ECLI:NL:RBDHA:2021:16633

Rechtbank Den Haag

Datum uitspraak
18 oktober 2021
Publicatiedatum
20 juli 2022
Zaaknummer
NL21.14850
Instantie
Rechtbank Den Haag
Type
Uitspraak
Procedures
  • Voorlopige voorziening
Rechters
Vindplaatsen
  • Rechtspraak.nl
AI samenvatting door LexboostAutomatisch gegenereerd

Afwijzing verzoek voorlopige voorziening asielaanvraag op grond van verantwoordelijkheidsbeginsel

In deze zaak heeft de voorzieningenrechter van de Rechtbank Den Haag op 18 oktober 2021 uitspraak gedaan in een verzoek om een voorlopige voorziening in het kader van een asielaanvraag. De verzoeker, die in deze procedure werd bijgestaan door zijn gemachtigde mr. U.H. Hansma, had een asielaanvraag ingediend die door de Staatssecretaris van Justitie en Veiligheid, vertegenwoordigd door mr. D. Berben, niet in behandeling werd genomen. Dit gebeurde op basis van het argument dat Italië verantwoordelijk was voor de behandeling van de asielaanvraag, conform de Dublin-verordening.

De verzoeker heeft tegen dit besluit beroep ingesteld en tegelijkertijd verzocht om een voorlopige voorziening. De voorzieningenrechter heeft het verzoek op 12 oktober 2021 behandeld, waarbij de verzoeker en zijn gemachtigde aanwezig waren, evenals een tolk, T. Bahta. De vertegenwoordiger van de verweerder was eveneens aanwezig.

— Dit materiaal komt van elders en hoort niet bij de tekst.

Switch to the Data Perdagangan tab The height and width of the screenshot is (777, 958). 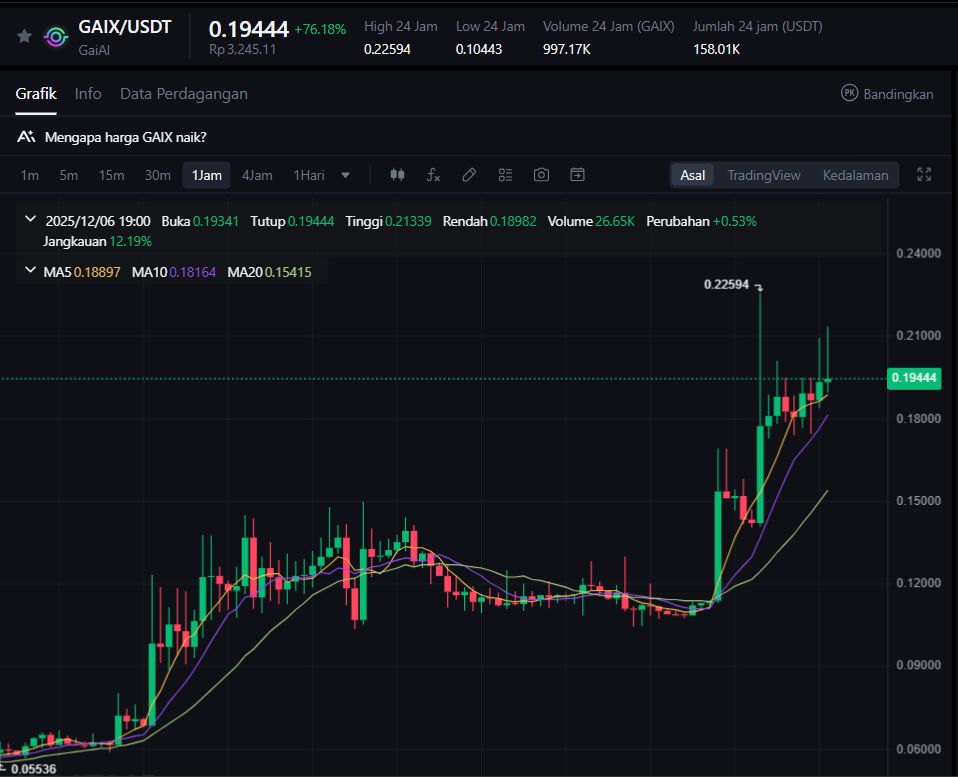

In de uitspraak van dezelfde dag, met zaaknummer NL21.14849, heeft de rechtbank al uitspraak gedaan op het beroep van de verzoeker. Aangezien er inmiddels een uitspraak was gedaan op het beroep, was er geen noodzaak meer voor een voorlopige voorziening. De voorzieningenrechter heeft het verzoek om een voorlopige voorziening dan ook afgewezen. Tevens is er geen aanleiding voor een proceskostenveroordeling. De uitspraak is openbaar gemaakt op rechtspraak.nl en er staat geen hoger beroep of verzet open tegen deze beslissing.

Uitspraak

RECHTBANK DEN HAAG

Zittingsplaats Utrecht Locatie Amersfoort
Bestuursrecht zaaknummer: NL21.14850
uitspraak van de voorzieningenrechter in de zaak tussen
[verzoeker], verzoeker V-nummer: [V-nummer] (gemachtigde: mr. U.H. Hansma),
en
de Staatssecretaris van Justitie en Veiligheid, verweerder (gemachtigde: mr. D. Berben).

Procesverloop

Bij besluit van 20 september 2021 (het bestreden besluit) heeft verweerder de asielaanvraag van verzoeker niet in behandeling genomen op de grond dat Italië verantwoordelijk is voor de behandeling daarvan.
Verzoeker heeft tegen het bestreden besluit beroep ingesteld. Hij heeft verder de voorzieningenrechter verzocht om een voorlopige voorziening te treffen.
De voorzieningenrechter heeft het verzoek, samen met de zaak NL21.14849, op 12 oktober 2021 op zitting behandeld. Verzoeker is verschenen, bijgestaan door zijn gemachtigde. Als tolk is verschenen T. Bahta. Verweerder heeft zich laten vertegenwoordigen door zijn gemachtigde.

Overwegingen

Bij uitspraak van vandaag, zaaknummer NL21.14849, heeft de rechtbank uitspraak gedaan op het beroep. Een voorlopige voorziening is daarom niet meer nodig. De voorzieningenrechter wijst het verzoek om die reden af.
Voor een proceskostenveroordeling bestaat geen aanleiding.

Beslissing

De voorzieningenrechter wijst het verzoek om voorlopige voorziening af.
Deze uitspraak is gedaan door mr. B. Fijnheer, voorzieningenrechter, in aanwezigheid van mr. E. Mulder, griffier.
De uitspraak is uitgesproken en bekendgemaakt op:
18 oktober 2021
en zal openbaar worden gemaakt door publicatie op rechtspraak.nl.

Documentcode: [documentcode]

Tegen deze uitspraak staat geen hoger beroep of verzet open.